## Required work
Check the records below line by line, and report how many lines include the string "computer". No other words are needed.
Start of Data records
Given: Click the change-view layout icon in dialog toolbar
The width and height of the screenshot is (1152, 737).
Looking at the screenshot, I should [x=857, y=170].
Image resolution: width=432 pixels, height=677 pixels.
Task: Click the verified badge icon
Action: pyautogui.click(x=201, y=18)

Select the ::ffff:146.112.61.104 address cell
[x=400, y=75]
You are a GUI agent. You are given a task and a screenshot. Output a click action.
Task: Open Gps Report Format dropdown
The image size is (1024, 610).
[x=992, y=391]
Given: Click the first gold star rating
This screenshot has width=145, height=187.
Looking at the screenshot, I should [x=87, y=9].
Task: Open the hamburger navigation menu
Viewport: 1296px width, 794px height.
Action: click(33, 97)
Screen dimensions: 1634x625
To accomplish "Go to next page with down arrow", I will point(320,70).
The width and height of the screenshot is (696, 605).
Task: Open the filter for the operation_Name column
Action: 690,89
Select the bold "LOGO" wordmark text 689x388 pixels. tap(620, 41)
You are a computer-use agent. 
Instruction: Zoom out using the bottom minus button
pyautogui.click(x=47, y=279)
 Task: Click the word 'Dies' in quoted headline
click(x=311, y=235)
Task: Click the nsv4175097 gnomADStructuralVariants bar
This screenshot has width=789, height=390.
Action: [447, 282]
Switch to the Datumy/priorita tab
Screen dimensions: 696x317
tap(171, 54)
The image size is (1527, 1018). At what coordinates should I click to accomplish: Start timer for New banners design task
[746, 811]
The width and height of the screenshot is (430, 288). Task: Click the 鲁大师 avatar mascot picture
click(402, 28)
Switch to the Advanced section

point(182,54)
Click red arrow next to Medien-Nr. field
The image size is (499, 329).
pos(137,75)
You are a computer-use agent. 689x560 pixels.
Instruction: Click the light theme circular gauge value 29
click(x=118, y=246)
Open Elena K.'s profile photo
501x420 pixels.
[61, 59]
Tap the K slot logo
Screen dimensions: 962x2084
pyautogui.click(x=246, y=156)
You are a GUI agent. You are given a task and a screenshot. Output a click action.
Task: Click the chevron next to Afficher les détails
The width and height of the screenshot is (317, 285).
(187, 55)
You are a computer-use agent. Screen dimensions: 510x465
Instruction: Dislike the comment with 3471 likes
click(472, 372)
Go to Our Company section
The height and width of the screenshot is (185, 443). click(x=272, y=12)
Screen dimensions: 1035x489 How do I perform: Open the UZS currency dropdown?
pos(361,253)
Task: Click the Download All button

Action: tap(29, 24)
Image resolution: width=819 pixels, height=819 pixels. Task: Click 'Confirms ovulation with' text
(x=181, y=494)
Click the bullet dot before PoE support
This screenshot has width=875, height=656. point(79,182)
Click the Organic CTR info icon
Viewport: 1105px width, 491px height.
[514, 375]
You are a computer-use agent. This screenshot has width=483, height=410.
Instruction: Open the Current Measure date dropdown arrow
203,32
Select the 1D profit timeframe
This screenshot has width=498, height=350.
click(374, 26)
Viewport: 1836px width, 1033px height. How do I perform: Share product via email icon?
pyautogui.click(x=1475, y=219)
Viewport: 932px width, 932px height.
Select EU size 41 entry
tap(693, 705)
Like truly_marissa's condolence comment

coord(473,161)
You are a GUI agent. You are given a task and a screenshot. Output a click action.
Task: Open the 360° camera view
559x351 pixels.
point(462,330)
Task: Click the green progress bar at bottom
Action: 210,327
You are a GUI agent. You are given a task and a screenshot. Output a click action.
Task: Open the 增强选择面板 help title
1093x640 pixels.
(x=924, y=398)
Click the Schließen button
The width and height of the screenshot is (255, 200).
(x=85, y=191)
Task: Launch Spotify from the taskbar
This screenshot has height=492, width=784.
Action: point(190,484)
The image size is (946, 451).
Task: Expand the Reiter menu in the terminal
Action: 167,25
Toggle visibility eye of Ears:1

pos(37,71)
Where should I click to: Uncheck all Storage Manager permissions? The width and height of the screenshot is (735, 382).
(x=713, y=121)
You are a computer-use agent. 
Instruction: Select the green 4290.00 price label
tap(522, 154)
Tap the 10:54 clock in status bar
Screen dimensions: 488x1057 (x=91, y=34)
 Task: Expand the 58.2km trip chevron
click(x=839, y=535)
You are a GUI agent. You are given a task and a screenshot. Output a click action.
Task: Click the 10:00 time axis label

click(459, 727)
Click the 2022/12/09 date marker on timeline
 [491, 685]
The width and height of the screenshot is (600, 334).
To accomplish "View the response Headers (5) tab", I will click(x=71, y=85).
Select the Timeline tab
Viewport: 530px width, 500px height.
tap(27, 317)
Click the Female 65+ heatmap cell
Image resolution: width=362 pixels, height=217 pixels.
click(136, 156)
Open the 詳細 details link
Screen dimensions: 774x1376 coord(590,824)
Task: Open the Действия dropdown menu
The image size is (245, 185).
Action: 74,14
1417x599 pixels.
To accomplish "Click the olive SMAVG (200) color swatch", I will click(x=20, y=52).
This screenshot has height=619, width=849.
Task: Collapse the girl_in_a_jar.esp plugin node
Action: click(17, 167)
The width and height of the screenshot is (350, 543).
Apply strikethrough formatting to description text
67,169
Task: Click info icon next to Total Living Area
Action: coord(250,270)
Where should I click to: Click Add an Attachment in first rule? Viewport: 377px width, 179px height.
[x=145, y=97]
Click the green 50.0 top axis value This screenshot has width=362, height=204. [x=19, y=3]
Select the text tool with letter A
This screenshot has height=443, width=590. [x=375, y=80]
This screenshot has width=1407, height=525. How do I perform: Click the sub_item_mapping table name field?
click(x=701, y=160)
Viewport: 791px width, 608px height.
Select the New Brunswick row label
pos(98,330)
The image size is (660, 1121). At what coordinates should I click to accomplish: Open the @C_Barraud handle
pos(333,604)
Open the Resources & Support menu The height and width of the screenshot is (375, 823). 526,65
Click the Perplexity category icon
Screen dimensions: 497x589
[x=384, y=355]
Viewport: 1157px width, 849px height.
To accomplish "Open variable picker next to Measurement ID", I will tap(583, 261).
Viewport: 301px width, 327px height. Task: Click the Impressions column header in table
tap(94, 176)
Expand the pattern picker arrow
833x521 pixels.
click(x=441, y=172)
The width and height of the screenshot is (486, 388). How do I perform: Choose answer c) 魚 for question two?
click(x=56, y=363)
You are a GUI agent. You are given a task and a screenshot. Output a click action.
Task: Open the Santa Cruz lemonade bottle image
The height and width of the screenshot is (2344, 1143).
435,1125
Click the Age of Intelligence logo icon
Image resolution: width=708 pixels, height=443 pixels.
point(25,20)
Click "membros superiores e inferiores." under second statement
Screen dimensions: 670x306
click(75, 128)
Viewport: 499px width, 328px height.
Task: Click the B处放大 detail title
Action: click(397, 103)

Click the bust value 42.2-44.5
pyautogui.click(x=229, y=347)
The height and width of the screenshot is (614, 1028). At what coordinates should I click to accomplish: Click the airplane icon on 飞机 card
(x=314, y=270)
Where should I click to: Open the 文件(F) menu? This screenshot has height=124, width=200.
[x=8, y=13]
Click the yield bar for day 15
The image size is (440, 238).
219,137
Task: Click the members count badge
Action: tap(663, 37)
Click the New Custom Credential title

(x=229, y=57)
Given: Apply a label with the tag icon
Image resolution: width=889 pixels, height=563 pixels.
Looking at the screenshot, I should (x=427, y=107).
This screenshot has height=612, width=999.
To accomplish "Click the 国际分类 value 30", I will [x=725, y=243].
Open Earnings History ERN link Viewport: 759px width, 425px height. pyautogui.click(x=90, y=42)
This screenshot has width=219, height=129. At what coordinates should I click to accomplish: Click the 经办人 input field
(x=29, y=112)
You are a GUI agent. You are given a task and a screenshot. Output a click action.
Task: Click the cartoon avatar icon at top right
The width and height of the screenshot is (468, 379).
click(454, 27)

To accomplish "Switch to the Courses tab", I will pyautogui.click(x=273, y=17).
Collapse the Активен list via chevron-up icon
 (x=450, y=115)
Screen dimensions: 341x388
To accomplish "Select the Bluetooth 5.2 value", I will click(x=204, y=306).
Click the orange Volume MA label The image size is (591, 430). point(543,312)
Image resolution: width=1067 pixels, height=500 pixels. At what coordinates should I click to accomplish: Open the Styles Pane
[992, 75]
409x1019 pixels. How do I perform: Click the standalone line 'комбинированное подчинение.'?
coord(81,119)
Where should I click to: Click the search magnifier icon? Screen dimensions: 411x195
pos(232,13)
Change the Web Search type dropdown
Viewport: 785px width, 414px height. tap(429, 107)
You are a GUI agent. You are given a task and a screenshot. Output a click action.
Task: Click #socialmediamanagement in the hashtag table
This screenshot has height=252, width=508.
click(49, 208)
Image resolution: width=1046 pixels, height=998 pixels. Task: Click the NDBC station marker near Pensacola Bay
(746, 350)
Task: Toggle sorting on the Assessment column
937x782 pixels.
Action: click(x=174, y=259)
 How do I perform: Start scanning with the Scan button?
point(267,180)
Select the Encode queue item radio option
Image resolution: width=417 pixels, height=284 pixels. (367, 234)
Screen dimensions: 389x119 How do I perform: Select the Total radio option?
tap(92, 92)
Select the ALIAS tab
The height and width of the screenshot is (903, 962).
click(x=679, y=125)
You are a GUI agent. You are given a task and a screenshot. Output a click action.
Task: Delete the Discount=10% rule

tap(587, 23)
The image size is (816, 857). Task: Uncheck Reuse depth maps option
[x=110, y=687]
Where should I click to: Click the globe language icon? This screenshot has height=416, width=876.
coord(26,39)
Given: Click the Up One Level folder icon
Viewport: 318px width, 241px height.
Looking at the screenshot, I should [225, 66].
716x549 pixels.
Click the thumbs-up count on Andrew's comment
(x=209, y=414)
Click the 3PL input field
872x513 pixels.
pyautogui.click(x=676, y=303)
End of Data records
## Exercise result
5